▸ Exercise details
Locate the string "computer" throughout the material and copy every line in which it occurs.
*** Block opens ***
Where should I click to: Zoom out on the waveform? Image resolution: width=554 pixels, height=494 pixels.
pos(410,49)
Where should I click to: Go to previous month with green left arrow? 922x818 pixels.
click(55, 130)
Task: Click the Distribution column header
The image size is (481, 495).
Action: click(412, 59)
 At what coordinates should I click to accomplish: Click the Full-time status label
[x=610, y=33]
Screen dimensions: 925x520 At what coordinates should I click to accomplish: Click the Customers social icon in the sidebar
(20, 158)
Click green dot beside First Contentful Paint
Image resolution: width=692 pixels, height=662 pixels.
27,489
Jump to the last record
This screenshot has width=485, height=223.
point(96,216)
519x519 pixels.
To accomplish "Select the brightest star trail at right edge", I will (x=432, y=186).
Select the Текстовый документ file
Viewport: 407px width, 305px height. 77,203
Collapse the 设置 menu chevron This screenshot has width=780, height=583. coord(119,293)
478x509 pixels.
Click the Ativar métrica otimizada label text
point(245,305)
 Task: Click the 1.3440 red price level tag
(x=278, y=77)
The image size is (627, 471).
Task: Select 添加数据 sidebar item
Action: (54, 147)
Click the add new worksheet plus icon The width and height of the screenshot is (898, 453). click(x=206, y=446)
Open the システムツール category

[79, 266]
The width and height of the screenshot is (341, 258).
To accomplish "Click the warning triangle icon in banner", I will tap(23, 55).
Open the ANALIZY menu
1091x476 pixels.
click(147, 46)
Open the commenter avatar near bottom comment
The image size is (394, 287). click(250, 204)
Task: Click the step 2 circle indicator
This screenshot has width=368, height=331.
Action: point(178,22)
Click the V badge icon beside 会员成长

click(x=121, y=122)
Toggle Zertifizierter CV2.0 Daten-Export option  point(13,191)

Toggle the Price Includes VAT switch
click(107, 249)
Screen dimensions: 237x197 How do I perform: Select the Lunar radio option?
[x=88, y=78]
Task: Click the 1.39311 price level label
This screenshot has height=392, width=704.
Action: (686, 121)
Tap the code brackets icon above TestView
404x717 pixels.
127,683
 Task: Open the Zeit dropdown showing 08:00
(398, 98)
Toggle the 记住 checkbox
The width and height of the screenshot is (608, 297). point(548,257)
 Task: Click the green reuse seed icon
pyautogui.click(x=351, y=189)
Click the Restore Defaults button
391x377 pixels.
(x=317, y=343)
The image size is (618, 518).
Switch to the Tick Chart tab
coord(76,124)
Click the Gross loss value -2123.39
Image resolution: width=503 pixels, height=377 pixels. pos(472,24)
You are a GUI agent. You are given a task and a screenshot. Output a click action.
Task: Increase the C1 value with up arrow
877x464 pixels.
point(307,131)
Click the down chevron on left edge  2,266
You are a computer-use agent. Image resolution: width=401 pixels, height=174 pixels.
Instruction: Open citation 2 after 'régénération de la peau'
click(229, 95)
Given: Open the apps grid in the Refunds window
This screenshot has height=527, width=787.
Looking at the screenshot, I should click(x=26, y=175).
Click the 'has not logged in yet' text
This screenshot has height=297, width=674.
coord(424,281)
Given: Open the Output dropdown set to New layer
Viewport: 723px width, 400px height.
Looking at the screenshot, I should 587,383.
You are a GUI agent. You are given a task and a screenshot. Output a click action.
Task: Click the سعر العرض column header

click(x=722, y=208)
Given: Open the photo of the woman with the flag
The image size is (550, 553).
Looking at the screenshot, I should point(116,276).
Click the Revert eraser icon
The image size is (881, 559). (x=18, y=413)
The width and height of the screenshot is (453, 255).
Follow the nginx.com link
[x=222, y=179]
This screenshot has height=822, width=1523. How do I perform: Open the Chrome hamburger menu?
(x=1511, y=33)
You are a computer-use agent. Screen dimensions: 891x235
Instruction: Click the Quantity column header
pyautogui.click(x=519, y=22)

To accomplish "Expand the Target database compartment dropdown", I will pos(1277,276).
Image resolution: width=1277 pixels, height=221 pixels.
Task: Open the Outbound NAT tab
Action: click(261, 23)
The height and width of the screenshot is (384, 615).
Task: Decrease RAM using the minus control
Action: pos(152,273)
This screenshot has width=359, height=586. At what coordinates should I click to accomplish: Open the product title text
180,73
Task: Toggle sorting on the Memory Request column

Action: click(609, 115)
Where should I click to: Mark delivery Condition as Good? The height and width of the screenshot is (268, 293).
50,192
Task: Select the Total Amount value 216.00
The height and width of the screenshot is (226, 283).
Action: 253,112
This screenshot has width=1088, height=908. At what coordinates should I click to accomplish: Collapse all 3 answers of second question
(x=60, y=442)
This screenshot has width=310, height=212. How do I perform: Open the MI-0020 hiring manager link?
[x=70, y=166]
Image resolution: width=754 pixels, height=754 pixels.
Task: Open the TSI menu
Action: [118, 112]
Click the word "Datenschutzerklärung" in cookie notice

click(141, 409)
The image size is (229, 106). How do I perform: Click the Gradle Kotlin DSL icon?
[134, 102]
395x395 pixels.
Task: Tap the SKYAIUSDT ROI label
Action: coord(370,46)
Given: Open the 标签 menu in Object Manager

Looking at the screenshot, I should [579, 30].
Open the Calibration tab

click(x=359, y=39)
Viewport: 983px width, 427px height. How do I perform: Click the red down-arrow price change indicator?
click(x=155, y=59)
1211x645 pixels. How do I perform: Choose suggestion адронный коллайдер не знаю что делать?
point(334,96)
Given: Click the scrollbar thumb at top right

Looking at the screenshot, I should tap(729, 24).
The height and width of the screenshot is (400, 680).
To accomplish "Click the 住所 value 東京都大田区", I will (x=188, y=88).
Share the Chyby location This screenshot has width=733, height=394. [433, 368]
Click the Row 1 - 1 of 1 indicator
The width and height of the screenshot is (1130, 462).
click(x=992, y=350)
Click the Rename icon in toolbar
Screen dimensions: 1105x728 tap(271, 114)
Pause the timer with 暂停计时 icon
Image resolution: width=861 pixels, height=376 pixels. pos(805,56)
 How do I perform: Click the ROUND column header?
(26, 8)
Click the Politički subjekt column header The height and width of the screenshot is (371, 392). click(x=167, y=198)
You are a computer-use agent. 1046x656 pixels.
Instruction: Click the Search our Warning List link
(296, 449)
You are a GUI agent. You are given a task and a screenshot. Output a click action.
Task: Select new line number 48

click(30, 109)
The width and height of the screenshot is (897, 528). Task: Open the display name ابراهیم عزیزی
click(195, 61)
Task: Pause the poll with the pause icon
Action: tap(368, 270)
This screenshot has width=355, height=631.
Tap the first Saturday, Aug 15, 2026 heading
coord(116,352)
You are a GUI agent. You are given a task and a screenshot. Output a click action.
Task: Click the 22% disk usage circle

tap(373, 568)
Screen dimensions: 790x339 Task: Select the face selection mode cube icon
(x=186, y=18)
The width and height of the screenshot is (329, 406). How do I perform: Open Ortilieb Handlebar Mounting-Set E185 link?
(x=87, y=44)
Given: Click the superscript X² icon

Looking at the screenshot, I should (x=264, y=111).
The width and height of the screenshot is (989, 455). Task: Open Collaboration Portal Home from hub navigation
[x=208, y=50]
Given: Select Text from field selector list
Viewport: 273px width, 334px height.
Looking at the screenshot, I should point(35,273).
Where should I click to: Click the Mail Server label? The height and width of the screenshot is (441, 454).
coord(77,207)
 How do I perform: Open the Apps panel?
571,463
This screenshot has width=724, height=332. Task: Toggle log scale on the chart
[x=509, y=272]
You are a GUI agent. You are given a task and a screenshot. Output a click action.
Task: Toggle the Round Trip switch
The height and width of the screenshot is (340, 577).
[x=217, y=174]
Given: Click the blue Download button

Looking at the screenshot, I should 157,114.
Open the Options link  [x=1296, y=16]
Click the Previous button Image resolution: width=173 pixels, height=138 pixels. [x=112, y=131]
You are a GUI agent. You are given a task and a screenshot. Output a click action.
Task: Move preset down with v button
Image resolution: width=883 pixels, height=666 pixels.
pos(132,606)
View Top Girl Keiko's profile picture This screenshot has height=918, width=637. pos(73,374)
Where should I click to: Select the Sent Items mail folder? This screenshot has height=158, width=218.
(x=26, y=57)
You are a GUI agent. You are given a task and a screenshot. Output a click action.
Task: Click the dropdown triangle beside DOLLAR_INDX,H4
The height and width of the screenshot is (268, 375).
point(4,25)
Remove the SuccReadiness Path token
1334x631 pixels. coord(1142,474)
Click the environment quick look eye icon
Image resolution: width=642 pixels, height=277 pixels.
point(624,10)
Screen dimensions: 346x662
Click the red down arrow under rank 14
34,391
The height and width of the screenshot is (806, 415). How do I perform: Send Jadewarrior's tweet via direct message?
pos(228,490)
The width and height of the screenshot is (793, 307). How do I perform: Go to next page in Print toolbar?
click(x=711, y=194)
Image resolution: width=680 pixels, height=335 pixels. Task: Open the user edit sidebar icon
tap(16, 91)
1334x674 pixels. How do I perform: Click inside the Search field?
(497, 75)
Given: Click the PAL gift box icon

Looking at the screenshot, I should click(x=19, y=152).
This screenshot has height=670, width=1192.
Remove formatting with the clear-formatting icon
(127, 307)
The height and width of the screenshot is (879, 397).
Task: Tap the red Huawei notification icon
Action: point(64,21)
*** Block closes ***
▸ Result of the task
You are a computer-use agent. Image resolution: width=401 pixels, height=174 pixels.
You are a computer-use agent. Screen dimensions: 891x235
You are a computer-use agent. 1046x656 pixels.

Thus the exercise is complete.